WHAT IS REQUIRED ▸ Retype the entries from the start through the line that contains "Action: tap(634, 133)", and nothing beyond it.

★ ★ ★ ★

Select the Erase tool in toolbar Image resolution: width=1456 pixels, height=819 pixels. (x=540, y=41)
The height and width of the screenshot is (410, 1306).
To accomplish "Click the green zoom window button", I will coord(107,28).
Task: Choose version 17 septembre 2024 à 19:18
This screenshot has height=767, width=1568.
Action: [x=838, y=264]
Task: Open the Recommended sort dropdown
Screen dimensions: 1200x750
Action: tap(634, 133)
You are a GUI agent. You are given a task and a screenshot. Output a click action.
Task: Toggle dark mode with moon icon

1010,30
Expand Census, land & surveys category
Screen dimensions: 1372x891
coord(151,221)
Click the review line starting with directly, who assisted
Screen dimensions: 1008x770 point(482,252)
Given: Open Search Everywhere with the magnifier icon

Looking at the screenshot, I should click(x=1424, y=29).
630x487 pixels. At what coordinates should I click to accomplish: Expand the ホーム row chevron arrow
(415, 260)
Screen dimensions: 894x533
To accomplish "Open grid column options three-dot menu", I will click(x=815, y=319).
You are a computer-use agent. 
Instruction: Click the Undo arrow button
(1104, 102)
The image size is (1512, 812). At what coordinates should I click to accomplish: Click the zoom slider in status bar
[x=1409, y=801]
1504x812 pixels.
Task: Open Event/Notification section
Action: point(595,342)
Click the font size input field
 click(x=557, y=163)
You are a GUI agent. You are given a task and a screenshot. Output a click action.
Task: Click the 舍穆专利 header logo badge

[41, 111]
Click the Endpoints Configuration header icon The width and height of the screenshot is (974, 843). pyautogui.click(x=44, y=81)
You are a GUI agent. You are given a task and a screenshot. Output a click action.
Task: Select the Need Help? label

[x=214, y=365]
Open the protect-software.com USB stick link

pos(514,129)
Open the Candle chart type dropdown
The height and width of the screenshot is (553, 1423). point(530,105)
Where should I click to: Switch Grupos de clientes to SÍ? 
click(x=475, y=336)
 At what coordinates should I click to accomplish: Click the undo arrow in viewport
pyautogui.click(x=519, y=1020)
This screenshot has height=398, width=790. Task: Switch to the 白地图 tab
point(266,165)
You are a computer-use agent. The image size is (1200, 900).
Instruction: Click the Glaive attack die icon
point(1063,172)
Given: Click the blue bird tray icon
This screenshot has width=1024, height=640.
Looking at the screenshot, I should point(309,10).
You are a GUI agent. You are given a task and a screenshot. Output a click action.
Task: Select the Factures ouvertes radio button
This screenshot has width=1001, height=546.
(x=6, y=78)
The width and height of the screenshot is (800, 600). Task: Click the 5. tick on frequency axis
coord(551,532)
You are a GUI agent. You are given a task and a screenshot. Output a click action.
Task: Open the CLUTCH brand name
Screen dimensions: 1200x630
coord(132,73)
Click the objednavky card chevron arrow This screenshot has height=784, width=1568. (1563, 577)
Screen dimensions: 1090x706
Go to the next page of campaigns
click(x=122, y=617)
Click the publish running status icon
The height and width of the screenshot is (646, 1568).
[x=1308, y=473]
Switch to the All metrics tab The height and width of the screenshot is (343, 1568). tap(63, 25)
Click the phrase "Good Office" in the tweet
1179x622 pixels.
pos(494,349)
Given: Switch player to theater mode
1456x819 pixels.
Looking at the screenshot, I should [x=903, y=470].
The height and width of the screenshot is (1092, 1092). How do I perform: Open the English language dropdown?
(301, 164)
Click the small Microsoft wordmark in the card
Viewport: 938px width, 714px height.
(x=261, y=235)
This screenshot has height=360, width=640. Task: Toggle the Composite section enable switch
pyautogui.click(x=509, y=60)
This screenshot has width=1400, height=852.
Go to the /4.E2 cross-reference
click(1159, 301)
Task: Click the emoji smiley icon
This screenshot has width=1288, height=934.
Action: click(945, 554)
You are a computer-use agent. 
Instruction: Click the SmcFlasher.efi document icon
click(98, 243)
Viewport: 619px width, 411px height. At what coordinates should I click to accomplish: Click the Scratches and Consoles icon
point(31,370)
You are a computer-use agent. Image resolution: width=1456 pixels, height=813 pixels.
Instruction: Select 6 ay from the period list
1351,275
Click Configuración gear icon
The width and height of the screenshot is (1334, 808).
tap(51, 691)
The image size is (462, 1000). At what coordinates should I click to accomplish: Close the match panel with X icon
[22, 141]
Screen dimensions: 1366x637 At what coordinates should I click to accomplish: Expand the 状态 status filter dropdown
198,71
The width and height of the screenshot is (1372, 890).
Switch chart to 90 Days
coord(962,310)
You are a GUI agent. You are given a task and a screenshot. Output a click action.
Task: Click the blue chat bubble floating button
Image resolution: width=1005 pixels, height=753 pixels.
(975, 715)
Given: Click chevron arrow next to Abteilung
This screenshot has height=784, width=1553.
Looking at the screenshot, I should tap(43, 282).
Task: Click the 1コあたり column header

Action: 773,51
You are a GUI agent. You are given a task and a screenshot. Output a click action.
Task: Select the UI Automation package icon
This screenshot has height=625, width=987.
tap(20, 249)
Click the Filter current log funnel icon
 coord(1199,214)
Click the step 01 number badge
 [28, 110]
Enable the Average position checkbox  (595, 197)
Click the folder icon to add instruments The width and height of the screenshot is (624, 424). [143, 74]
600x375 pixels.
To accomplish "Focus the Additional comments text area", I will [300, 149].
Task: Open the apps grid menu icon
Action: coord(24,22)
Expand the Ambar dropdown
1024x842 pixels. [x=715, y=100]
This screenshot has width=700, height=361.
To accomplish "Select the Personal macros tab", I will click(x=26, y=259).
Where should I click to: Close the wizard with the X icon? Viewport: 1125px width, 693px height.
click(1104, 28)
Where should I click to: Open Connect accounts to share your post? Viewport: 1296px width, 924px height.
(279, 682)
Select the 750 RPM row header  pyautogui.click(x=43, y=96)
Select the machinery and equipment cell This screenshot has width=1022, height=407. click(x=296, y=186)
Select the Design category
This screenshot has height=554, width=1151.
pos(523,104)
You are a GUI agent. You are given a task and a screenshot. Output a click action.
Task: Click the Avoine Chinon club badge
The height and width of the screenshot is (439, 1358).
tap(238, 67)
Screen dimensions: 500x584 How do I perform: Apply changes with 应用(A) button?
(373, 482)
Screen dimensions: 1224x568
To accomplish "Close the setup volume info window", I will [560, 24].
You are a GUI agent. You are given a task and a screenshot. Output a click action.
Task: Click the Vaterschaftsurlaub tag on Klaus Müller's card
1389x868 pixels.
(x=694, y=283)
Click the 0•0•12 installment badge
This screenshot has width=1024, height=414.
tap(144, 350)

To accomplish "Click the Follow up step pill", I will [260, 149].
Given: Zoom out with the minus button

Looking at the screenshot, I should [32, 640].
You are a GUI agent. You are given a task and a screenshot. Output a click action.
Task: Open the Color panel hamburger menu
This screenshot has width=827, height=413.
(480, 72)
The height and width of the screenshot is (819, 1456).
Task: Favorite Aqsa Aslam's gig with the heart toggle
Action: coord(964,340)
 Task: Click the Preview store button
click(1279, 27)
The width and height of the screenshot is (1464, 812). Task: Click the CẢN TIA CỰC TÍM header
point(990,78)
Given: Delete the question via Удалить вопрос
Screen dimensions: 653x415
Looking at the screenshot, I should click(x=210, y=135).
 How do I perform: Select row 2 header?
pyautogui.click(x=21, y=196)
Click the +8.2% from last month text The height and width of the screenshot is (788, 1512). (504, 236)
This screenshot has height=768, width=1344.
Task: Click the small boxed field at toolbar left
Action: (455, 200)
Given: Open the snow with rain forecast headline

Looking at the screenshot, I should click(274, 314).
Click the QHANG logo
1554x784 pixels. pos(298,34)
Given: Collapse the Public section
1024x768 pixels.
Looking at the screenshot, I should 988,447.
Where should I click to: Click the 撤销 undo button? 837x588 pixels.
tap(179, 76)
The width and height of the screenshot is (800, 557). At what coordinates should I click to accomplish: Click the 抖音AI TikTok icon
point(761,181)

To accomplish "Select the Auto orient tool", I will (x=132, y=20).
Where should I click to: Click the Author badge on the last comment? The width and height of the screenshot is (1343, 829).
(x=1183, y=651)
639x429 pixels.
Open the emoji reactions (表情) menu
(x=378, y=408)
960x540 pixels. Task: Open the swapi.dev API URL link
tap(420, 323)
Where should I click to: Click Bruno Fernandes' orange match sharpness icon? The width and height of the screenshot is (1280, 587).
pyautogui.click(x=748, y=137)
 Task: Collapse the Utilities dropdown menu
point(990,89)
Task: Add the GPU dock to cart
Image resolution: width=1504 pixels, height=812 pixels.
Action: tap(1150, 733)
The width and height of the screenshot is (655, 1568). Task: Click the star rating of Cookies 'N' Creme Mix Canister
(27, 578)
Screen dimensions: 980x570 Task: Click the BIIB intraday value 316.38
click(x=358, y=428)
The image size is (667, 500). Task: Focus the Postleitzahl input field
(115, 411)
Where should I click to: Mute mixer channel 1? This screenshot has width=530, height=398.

★ ★ ★ ★

SOLUTION FOR THIS TASK ▸
Select the Erase tool in toolbar Image resolution: width=1456 pixels, height=819 pixels. (x=540, y=41)
The height and width of the screenshot is (410, 1306).
To accomplish "Click the green zoom window button", I will coord(107,28).
Task: Choose version 17 septembre 2024 à 19:18
This screenshot has height=767, width=1568.
Action: [x=838, y=264]
Task: Open the Recommended sort dropdown
Screen dimensions: 1200x750
Action: tap(634, 133)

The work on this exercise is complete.